Cricket, once the sport of the British upper classes, is in India a great leveler. Everything about the game seems ideally suited to the Indian national character: its rich complexity, the endless possibilities and variations that can occur with each delivery, the dozen different ways of getting out – all are reminiscent of a society of infinite forms and varieties.

New Dehli – On June 1, the Indian Premier League came to a thundering climax with a cliffhanger final match, watched by 60,000 cheering fans in a new stadium and an estimated 300 million television viewers around the world. As cheerleaders danced and waved brightly colored pom-poms, and star sportsmen from across the globe, clad in their teams’ multi-hued regalia, looked forward to a $2.5 million payday, black-market tickets changed hands for as much as $2,500.
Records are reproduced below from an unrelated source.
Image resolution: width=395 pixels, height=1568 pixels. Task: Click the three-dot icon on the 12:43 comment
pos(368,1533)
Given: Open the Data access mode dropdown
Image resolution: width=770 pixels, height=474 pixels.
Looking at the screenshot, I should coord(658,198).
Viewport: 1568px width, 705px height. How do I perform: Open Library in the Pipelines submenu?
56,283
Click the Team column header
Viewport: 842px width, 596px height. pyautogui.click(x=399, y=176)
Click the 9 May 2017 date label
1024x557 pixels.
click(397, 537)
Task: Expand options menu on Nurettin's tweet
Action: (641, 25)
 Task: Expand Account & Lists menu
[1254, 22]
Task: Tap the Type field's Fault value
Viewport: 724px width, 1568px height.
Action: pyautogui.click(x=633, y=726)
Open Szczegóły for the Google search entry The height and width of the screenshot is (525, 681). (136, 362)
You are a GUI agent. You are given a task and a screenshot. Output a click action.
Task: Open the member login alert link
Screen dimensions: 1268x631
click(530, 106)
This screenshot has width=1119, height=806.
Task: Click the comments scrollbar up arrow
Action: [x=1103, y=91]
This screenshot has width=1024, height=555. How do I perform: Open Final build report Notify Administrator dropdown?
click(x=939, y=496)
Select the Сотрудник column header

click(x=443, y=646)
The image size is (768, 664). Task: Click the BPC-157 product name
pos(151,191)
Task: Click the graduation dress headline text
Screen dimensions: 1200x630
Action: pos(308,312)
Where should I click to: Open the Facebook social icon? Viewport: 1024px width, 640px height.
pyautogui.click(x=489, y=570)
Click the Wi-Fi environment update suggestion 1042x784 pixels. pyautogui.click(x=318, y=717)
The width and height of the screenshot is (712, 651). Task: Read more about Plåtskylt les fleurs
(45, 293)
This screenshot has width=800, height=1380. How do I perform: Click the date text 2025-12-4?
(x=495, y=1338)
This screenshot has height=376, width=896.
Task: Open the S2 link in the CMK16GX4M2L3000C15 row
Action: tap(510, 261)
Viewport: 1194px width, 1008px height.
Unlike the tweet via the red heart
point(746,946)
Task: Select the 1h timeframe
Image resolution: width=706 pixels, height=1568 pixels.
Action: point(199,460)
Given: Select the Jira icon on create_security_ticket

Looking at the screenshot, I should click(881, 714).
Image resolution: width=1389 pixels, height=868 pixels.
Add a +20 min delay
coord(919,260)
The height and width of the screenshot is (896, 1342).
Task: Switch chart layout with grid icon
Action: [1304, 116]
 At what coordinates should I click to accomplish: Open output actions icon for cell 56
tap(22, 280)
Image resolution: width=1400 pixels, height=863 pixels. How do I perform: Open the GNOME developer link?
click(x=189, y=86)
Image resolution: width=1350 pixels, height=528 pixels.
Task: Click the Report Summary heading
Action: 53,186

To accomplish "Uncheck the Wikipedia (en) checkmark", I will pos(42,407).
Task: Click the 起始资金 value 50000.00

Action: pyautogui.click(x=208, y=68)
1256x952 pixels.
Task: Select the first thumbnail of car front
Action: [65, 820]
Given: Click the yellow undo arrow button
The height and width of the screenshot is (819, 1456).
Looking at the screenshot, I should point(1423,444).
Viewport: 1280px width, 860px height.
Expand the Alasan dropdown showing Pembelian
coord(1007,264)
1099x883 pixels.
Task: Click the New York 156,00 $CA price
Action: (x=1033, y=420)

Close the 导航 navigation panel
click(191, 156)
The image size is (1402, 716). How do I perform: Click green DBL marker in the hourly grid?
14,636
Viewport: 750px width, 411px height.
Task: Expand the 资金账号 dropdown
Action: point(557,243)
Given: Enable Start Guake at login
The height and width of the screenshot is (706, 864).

Football? Basketball? No, the IPL is the newest Indian innovation revolutionizing that most staid of Victorian sports – cricket.

As the globalizing world discovers a twenty-first-century India full of high-tech computer geeks, efficient businessmen, colorful fashions, and glitzy entertainment – a far cry from the old stock images of fakirs on beds of nails, maharajahs on elephants, and mendicants with begging bowls – it is also finding an India obsessed with what most regard as a nineteenth-century sport.